» **The data**
◆ ◆ ◆
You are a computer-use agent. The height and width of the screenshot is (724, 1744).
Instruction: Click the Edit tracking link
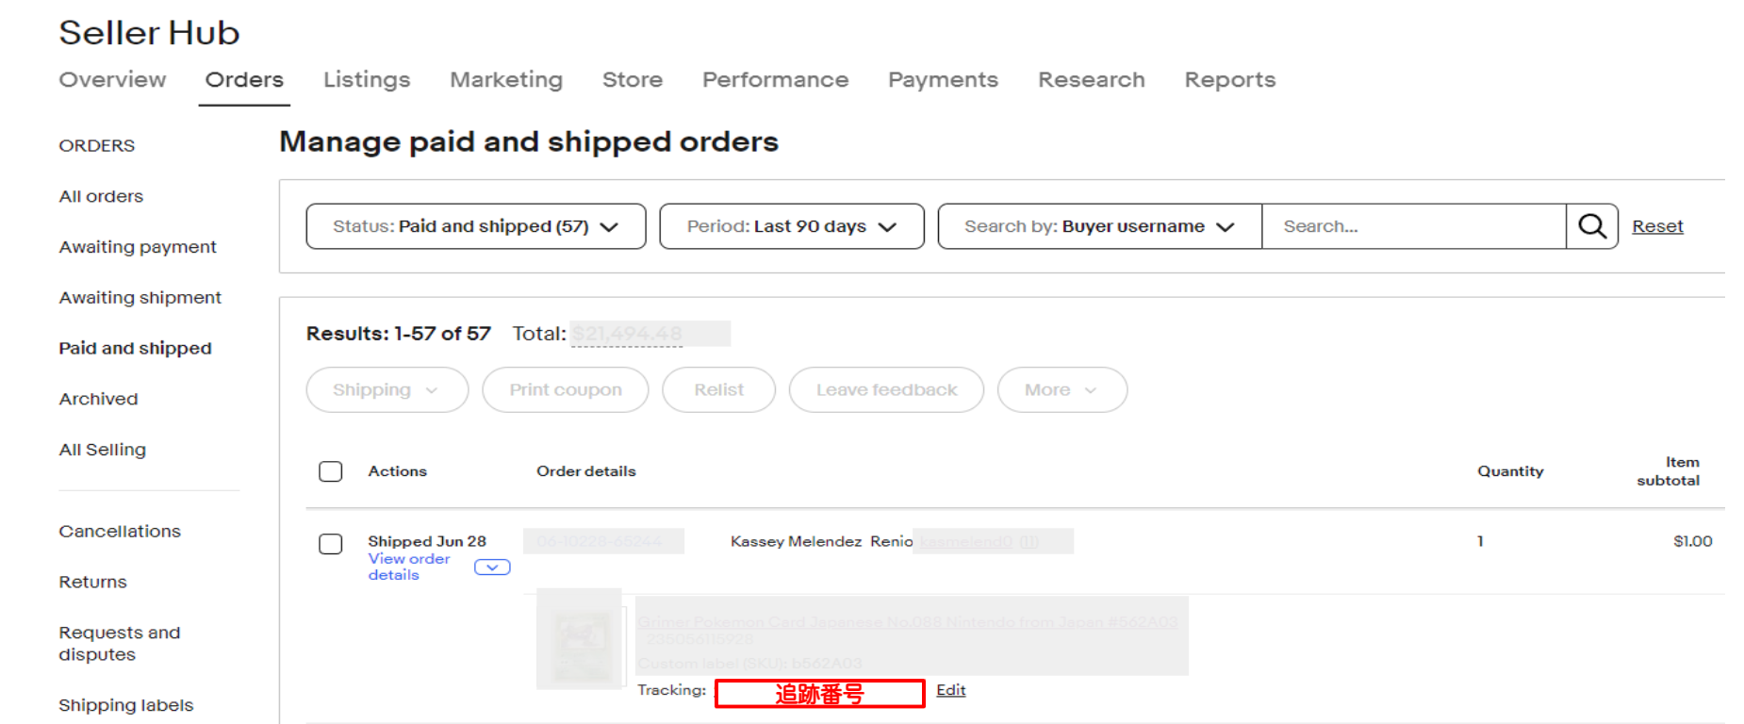pos(950,690)
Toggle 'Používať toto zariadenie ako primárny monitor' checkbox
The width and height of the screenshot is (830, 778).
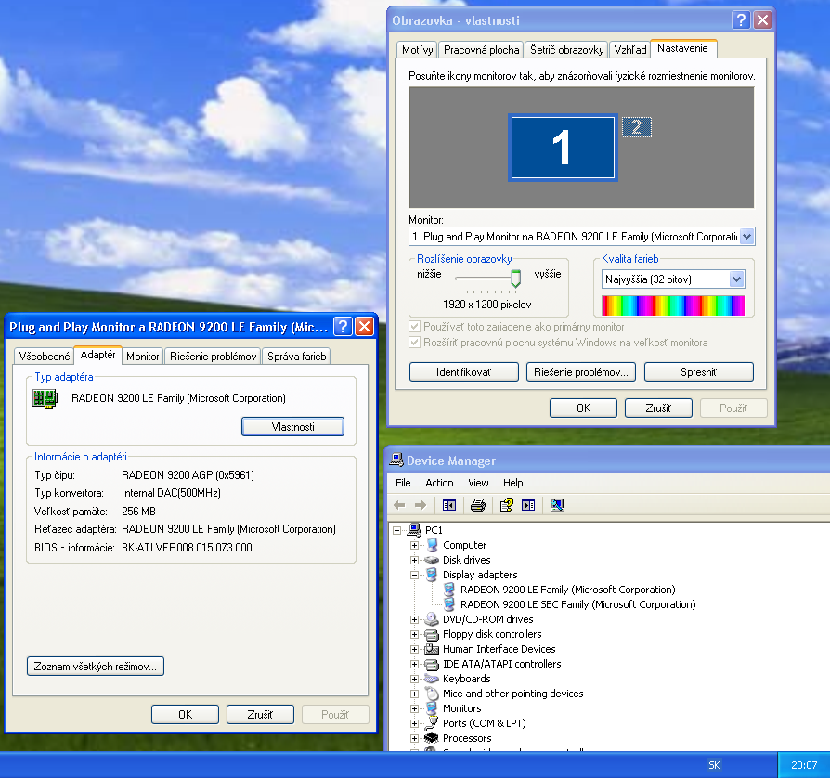click(415, 327)
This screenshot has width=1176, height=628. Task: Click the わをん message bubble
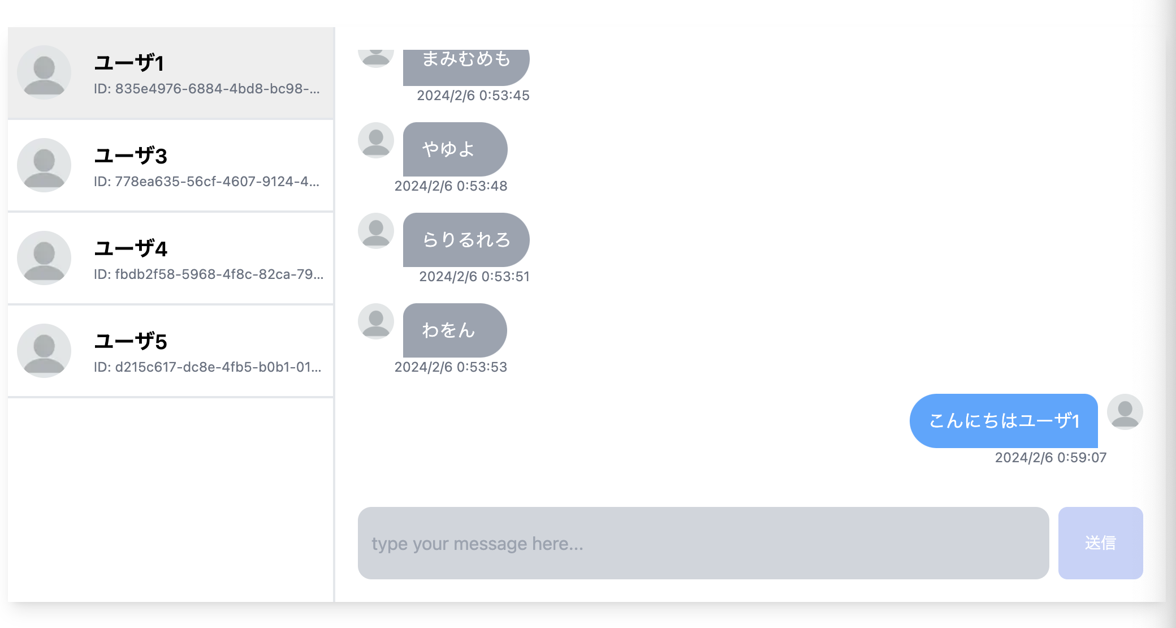coord(455,330)
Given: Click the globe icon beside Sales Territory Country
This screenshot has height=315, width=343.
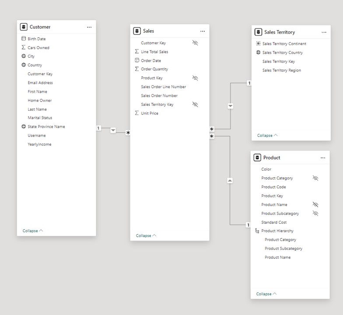Looking at the screenshot, I should [x=258, y=53].
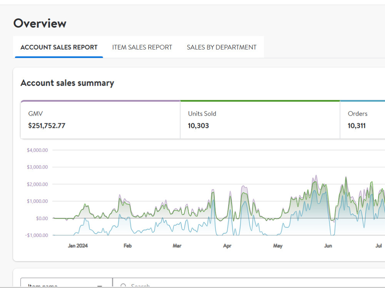
Task: Click the Overview page title
Action: [x=40, y=23]
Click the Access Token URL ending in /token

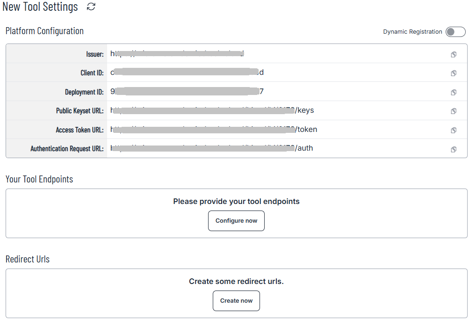click(x=213, y=130)
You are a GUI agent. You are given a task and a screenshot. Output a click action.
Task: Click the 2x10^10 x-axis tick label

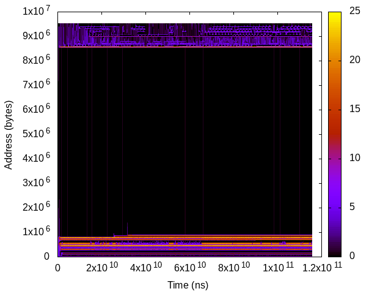point(101,268)
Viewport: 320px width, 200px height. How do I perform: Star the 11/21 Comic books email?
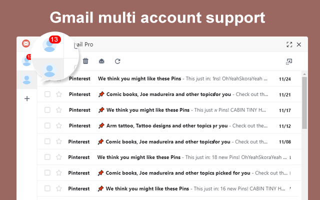[x=59, y=95]
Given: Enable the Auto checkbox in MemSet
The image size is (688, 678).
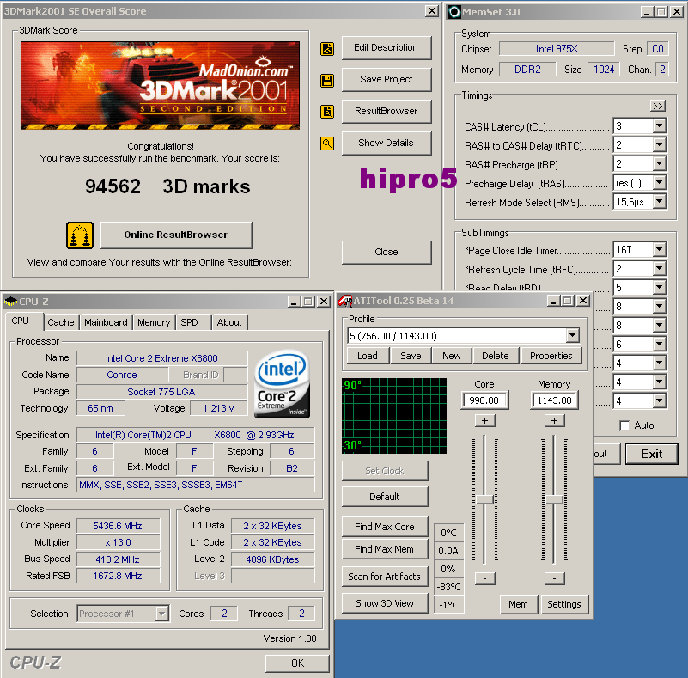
◆ ◆ ◆
» **Work instructions**
The line containing "This screenshot has width=1176, height=628." and every line after it, through the end of the data, are to be output exactly. Omit the pictures.

» **Exercise result**
This screenshot has width=1176, height=628. Task: Click the わをん message bubble
coord(455,330)
Given: Click the globe icon beside Sales Territory Country
This screenshot has height=315, width=343.
Looking at the screenshot, I should [x=258, y=53].
Task: Click the Overview page title
Action: [x=40, y=23]
Click the Access Token URL ending in /token

click(x=213, y=130)
You are a GUI agent. You are given a task and a screenshot. Output a click action.
Task: Click the 2x10^10 x-axis tick label

point(101,268)
Viewport: 320px width, 200px height. How do I perform: Star the 11/21 Comic books email?
[x=59, y=95]
Given: Enable the Auto checkbox in MemSet
The image size is (688, 678).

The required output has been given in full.